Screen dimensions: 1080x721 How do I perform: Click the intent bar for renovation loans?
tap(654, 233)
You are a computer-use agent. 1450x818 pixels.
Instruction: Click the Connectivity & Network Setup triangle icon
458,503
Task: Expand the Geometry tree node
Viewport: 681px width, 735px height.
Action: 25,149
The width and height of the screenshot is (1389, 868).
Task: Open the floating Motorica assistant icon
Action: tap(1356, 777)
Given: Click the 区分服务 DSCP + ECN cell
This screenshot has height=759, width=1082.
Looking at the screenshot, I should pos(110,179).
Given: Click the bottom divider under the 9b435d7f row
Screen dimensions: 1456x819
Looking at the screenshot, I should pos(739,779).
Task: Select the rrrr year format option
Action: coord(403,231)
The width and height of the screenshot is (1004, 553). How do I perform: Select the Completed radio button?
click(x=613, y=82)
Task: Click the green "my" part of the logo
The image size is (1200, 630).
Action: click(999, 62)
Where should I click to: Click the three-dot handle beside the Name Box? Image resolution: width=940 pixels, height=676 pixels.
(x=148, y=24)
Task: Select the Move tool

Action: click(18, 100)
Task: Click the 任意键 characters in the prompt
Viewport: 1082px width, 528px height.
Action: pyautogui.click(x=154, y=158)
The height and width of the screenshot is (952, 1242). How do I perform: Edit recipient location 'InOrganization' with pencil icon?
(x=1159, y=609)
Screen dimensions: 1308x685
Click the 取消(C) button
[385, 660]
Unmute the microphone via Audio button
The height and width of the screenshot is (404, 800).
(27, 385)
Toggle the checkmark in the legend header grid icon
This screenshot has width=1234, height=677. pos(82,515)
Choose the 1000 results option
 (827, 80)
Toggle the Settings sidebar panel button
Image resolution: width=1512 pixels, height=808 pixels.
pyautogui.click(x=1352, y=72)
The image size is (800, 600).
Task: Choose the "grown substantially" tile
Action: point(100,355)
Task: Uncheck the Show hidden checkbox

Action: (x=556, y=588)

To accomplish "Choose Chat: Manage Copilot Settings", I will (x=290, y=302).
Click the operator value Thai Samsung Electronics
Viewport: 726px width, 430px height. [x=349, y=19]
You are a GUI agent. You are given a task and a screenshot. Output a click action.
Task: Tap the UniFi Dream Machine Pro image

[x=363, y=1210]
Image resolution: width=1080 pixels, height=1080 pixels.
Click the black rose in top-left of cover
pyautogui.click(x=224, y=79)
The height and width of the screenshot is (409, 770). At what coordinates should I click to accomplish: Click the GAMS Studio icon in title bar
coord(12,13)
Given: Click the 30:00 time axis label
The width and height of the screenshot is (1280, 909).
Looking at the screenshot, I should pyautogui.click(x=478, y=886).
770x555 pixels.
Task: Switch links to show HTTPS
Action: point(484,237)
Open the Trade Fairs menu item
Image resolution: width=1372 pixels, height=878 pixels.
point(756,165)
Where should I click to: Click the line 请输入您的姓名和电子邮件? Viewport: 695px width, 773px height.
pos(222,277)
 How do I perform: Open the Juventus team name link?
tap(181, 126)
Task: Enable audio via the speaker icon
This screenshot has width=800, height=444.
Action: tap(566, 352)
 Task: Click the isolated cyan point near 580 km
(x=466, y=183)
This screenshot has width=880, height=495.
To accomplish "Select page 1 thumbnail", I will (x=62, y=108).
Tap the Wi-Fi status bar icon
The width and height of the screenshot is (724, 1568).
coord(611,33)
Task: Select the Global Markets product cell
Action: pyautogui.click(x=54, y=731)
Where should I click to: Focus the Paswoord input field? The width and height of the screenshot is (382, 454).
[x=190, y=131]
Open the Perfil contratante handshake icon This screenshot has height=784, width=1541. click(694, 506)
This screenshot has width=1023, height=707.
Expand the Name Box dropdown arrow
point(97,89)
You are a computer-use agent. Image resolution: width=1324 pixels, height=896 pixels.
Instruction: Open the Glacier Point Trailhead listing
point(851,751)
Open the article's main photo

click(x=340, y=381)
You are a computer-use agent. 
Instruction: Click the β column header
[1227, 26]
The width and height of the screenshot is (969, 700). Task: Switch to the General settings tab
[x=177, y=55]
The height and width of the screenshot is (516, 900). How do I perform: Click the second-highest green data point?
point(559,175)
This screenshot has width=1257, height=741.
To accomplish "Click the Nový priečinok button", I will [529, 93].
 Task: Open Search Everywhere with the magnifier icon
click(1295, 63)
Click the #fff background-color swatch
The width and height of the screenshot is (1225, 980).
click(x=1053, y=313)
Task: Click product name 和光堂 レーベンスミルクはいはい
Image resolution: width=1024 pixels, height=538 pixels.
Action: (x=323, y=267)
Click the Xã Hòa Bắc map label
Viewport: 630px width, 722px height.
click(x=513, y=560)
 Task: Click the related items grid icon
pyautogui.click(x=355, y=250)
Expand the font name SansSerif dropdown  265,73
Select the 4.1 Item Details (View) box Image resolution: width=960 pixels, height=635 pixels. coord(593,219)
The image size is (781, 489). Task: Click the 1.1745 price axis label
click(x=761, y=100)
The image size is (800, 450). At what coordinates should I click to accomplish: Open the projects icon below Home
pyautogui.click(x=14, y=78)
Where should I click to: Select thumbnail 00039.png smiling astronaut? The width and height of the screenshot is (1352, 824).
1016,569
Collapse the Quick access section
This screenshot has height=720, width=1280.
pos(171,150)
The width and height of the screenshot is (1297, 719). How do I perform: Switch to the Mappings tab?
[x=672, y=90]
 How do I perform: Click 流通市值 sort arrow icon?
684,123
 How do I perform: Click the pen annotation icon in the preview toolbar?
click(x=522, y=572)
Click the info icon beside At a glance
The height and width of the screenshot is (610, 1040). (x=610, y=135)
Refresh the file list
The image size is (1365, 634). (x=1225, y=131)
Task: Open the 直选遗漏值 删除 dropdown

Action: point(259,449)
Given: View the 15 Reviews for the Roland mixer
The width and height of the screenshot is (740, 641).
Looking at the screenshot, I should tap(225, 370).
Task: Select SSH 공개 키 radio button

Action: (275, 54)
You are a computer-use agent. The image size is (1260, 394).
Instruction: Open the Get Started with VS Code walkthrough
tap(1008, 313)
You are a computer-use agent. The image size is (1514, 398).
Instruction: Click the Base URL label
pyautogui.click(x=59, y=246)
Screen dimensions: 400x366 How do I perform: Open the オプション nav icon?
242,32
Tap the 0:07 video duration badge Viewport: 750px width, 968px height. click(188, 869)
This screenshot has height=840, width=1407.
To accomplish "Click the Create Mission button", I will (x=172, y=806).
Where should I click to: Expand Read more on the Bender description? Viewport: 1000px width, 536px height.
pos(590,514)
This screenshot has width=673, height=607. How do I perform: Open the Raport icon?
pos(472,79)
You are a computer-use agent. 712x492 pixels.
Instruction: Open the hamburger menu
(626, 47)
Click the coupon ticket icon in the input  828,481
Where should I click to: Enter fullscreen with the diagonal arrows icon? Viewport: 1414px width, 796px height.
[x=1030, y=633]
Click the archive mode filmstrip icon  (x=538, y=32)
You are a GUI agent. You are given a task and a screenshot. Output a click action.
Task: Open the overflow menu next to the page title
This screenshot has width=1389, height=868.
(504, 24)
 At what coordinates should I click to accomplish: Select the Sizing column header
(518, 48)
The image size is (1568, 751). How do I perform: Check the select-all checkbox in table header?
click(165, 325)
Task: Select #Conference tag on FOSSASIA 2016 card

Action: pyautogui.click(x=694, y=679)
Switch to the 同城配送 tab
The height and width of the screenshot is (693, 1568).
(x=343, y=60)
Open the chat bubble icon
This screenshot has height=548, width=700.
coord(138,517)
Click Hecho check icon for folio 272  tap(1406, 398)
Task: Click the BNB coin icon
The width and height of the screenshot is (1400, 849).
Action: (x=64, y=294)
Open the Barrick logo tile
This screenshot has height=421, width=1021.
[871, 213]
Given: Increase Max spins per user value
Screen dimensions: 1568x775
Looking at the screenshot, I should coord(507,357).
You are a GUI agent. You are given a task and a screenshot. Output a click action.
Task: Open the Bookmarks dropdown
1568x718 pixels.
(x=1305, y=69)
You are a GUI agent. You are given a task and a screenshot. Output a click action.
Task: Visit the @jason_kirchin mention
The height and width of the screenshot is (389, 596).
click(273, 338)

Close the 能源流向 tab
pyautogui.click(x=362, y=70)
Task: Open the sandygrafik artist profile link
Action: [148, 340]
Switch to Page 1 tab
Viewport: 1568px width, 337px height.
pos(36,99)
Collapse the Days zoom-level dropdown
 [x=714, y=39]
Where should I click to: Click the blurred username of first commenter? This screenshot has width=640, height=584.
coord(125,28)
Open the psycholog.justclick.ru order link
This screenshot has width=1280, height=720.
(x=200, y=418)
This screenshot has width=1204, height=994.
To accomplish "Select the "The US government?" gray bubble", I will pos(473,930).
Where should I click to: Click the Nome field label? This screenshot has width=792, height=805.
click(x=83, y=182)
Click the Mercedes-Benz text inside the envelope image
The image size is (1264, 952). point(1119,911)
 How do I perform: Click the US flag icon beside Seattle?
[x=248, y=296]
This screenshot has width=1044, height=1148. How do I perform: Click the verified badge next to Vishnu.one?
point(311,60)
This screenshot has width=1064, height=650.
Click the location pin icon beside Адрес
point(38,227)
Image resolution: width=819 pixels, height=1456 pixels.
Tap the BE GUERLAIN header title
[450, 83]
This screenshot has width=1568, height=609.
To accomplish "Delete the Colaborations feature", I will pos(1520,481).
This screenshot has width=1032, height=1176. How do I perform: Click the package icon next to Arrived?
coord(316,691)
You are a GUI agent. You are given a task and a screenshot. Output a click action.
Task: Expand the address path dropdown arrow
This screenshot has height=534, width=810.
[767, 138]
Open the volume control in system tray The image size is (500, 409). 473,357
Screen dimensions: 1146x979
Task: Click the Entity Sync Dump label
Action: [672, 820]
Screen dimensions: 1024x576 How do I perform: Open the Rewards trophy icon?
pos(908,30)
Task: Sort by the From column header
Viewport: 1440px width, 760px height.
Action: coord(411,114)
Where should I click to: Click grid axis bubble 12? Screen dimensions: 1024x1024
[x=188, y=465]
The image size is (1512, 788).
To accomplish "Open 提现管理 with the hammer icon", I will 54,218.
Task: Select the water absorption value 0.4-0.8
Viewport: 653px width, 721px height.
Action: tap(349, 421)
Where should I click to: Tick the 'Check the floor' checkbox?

→ **TASK BRIEF**: Restate the line containing "Task: Select the water" and every remaining line of the records word for word. Add nothing.

→ **ANSWER BELOW**:
Task: Select the water absorption value 0.4-0.8
Viewport: 653px width, 721px height.
Action: tap(349, 421)
Where should I click to: Tick the 'Check the floor' checkbox?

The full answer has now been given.